As we were signing off our interview, Dr. Perez told me a short story about her own teaching. It underlines the above discussion and reminds us that it is just not OK to let things be:
“When I was in the classroom as a student, it was about Dick, Jane and Spot, and they didn’t look anything like me. And I didn’t see me in my teachers either.” So when she had the chance, she said, she brought in writers like Reyna Grande (The Distance Between Us). “Students need to see role models, and if we don’t have the staff (yet), we need to bring role models into schools, hey listen, there are authors like Reyna. She says to them: I’m an author because I came to this country. If I had stayed in Mexico, I would have been working for someone, but now I have a voice.”

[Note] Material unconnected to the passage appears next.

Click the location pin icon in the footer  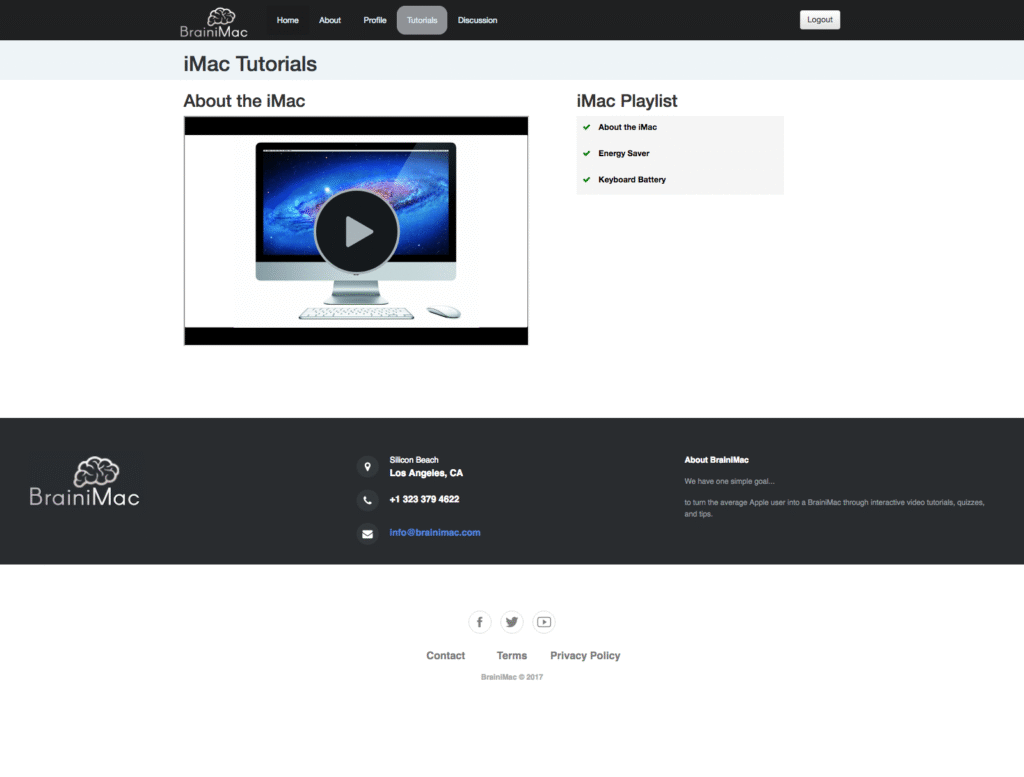click(367, 466)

(A future post will break down leadership shifts for 2021-22 in Sonoma County – has anything changed?
National Data on Superintendents:
While the racial and ethnic diversity of districts in which superintendents work has increased in recent decades, new numbers from AASA, The School Superintendents Association, suggest the nation’s superintendents are still overwhelmingly white and male despite gradual shifts in demographics.
The percentage of female superintendents increased slightly in the past decade, from 24.1% in 2010 to 26.68% in 2020 — more than double the percentage of female superintendents documented in 2000 (13.1%).
The number of superintendents of color is increasing much more slowly, with 8.6% of respondents identifying as superintendents of color in 2020, compared to 6% in 2010 and 5% in 2000. Of the relatively small percentage who are African American, LatinX or other minority groups, nearly 42% are women.